- WHAT THE TASK REQUIRES:
Output exactly what appears from the line containing "The height and width of the screenshot is (412, 539)." to the end of the data below, and nothing more.

- EXERCISE DATA:
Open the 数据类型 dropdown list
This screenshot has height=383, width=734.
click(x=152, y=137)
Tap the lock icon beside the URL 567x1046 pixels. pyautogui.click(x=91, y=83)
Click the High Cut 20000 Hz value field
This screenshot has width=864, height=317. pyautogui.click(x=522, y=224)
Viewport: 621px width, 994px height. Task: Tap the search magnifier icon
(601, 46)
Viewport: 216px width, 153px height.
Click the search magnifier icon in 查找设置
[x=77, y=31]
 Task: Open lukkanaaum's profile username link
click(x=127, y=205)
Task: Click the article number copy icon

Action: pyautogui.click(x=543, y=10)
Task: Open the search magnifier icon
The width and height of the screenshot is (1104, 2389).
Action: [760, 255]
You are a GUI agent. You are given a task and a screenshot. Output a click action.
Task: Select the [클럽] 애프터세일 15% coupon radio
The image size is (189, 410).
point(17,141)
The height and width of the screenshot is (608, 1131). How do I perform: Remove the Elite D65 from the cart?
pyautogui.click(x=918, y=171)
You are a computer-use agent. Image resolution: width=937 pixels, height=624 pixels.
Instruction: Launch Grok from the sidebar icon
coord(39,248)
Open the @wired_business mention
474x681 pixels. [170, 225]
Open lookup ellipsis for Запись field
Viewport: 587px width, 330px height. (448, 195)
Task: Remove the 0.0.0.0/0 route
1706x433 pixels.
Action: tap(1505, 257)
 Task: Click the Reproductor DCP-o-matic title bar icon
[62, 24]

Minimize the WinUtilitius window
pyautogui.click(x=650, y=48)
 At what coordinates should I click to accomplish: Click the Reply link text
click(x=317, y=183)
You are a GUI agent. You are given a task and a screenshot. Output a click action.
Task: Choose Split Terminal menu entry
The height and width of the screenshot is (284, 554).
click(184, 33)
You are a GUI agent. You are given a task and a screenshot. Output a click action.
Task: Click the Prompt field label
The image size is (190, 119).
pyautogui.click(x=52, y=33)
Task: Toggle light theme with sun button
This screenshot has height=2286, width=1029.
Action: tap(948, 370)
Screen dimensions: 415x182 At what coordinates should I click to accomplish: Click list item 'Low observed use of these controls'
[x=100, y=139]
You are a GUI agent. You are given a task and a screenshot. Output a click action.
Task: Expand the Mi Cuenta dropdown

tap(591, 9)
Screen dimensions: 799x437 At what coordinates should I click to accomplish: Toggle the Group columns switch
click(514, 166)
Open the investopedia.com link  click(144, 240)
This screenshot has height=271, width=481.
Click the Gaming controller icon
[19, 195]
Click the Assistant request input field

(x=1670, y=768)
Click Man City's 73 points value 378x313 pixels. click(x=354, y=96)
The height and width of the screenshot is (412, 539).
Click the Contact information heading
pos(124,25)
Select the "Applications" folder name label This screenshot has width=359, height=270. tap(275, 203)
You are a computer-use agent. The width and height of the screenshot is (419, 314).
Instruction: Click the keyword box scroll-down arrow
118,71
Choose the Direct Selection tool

- TASK ANSWER:
The height and width of the screenshot is (412, 539).
Click the Contact information heading
pos(124,25)
Select the "Applications" folder name label This screenshot has width=359, height=270. tap(275, 203)
You are a computer-use agent. The width and height of the screenshot is (419, 314).
Instruction: Click the keyword box scroll-down arrow
118,71
Choose the Direct Selection tool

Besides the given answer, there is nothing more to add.